The HOG set-up works fine. If I do not apply a sliding window everything works okay.
The problem is the sliding window has a size of 128x128, giving a feature vector length of 15876. Whereas the training set has a size of 579474, as it was trained on 800x600 images.
I haven't seen any question that directly address this in a clear way, but it really does have me baffled. I also don't see many papers addressing this issue.
My code is this:
clf = joblib.load(model_path)
# load the image and define the window width and height
image = imread(args["image"], flatten=True)
(winW, winH) = (128, 128)
# loop over the image pyramid
for resized in pyramid(image, scale=1.5):
# loop over the sliding window for each layer of the pyramid
for (x, y, window) in sliding_window(resized, stepSize=32, windowSize=(winW, winH)):
# if the window does not meet our desired window size, ignore it
if window.shape[0] != winH or window.shape[1] != winW:
continue
fd = hog(window, orientations, pixels_per_cell, cells_per_block, visualize, normalize)
pred = clf.predict(fd)
if pred == 1:
print("found, found, found, found, found")

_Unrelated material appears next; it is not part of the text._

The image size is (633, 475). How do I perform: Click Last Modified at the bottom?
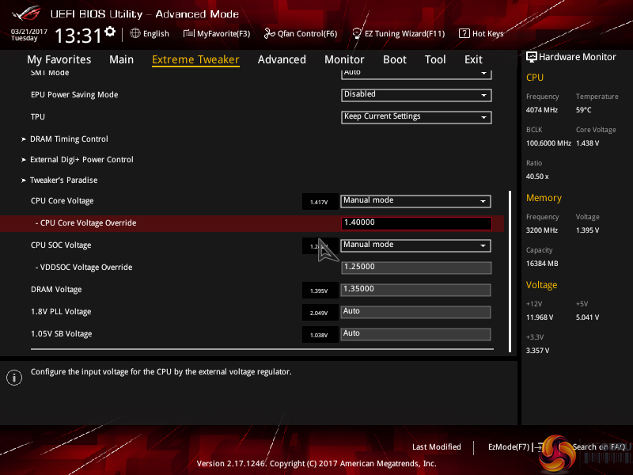click(x=436, y=447)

The sliding window visualises fine if I draw it, it's just the prediction function. How to compare window features to the training features vectors of larger lengths?
Thanks a lot for your time!
Kind regards,
Fred
Upvotes: 0
Views: 3616
Reputation: 11
I think I have the answer to this:
Simply train images of the same dimensions as the window size. Might seem like you are losing data, but then test on a larger image. In order for this to work well said target object should fit in the window size.
So I'm training on 270x200, then scan a 270x200 window over say a 2.7K X 2K ( same aspect ratio).
It works like this, for anyone else who is confused :)
Fred
Upvotes: 1